É no Olympus Ball que vemos o quanto de dinheiro foi investido no filme.  O cenário do salão de bailes é completo, com a câmera passeando e nos dando visão da orquestra, balcão e candelabro.  Pergunto-me se a cena do baile de A Bela e a Fera da Disney não bebeu ali.  Na seqüência inteira, o rosto de Henry Fonda parece feito de pedra, o olhar é frio, quase assassino, para quem ousasse olhar duas vezes para o vestido de Julie.  Quando a moça percebe que todos se afastam dela como se fosse uma leprosa, ela tenta se esquivar, mas o moço segura seu braço como se fosse uma tenaz de ferro e a arrasta para o salão.  Cena magnífica, o rosto de Bette Davis em evidência, a rápida olhadela para a direita e para a esquerda e a câmera abre.  Daí, percebemos que todos saíram da pista e Dillard e Julie dançam sozinhos.  É o fim do noivado.


Mais tarde, quando o moço volta, Julie o recebe submissa, com uma cortesia profunda e vestida de branco, “como deveria ser”, mas é tarde demais, logo ela fica sabendo da esposa nortista.  Amy (Margaret Lindsay) é tudo que Julie não consegue ser: fala baixo, é recatada, apoia seu homem em qualquer situação.
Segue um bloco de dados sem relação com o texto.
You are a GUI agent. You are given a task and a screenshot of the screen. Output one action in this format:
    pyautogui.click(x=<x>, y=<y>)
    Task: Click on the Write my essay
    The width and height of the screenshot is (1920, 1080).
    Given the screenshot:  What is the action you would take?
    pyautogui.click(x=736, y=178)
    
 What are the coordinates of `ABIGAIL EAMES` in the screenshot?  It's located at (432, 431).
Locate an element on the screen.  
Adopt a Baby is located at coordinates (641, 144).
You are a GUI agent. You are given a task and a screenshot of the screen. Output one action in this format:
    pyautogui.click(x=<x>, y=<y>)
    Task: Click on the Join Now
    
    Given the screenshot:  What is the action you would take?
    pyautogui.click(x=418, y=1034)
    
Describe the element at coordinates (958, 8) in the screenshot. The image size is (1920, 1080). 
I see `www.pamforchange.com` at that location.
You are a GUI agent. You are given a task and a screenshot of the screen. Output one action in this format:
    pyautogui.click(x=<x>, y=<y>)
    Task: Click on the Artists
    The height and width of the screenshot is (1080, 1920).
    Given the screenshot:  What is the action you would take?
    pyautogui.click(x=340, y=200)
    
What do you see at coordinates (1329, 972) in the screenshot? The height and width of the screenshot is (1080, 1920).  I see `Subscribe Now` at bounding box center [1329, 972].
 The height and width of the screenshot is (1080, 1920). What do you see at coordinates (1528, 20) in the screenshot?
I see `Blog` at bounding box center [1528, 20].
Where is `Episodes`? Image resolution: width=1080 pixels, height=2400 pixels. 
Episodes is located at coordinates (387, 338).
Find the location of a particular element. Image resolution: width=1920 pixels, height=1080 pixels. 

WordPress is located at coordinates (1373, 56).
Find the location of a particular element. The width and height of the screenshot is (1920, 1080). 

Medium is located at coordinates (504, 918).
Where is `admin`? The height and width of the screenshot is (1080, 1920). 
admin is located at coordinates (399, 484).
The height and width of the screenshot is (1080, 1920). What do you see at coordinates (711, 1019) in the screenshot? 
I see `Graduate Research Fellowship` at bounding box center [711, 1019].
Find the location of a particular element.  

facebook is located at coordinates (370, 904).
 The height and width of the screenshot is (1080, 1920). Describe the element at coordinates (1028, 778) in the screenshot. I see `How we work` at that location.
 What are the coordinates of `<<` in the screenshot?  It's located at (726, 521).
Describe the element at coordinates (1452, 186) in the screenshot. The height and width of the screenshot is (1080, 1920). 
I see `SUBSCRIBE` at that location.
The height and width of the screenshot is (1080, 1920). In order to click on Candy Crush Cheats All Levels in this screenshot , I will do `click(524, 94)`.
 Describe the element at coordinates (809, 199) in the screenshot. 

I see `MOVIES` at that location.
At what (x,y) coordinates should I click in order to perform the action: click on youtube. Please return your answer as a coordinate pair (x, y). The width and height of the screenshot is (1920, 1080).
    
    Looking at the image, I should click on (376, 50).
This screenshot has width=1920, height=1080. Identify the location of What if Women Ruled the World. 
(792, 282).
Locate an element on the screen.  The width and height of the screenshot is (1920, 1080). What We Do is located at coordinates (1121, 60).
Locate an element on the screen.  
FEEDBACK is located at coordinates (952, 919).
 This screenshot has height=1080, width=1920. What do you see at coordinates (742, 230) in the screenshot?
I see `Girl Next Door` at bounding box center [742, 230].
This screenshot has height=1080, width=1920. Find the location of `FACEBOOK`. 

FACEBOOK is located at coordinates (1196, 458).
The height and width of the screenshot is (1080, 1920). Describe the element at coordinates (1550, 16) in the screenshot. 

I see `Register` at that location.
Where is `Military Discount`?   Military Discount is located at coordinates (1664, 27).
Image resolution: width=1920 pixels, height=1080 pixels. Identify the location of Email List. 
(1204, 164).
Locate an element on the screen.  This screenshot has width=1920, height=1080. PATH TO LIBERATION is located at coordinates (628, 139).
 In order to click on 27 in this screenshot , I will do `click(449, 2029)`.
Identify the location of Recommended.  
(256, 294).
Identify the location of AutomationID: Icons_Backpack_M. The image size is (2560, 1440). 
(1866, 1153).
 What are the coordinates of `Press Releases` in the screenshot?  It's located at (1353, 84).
A partir daí, baixa a Jezebel em Julie Marsden e ela conduz a personagem de George Brent, parceiro de Davis em muitos filmes, á destruição. Buck Cantrell é totalmente apaixonado por Julie.  É, também, o oposto de Dillard, despreza o trabalho, especialmente ligado ao comércio, e prefere as atividades da aristocracia dona de terras.  Vive sob um código de honra cada vez mais ultrapassado e é dele a primeira cena do filme, desafiando um homem para um duelo, porque ele ousou falar o nome de Julie Marsden em público em um salão para homens.  Depois sabemos que ele matou o sujeito.  Julie quer que ele mate Dillard, ou pelo menos, ela acha que quer, mas a situação escapa de suas mãos.  Cantrell não vê nem a Guerra de Secessão, ele era obsoleto até para a sua época.

Mas os diálogos de Cantrell e Dillard na mesa de jantar lembram muito as conversas dos homens no churrasco na fazenda dos Wilkes, com Rhett Butler dizendo que o Norte venceria o Sul em qualquer guerra.  Só que Dillard não é Rhett Butler, ele preza a “boa sociedade” e suas regras... Ele precisa reafirmar que é um sulista fiel e que não é abolicionista, ainda que seja acusado de sê-lo por Cantrell.  Dillard é o sujeito de idéias modernas - e é isso que sua esposa nortista admira nele - em um mundo arcaico.  Quer abrir ferrovias, mas seus pares dizem que têm o rio e que não precisam de trens.  Propõe a drenagem do pântano para tentar evitar novo surto de febre amarela, enquanto os grandes senhores de terras com os quais se relaciona acreditam que a peste seja transmitida pelo ar e que basta fazer grandes fogueiras e disparar canhões para “limpar o ar” e colocar fim a qualquer peste.  Dillard quer construir hospitais, mas para os sujeitos, basta mandar os doentes com febre amarela para a ilha dos leprosos... Dillard acaba vítima da peste e esta é a chance de Julie se redimir.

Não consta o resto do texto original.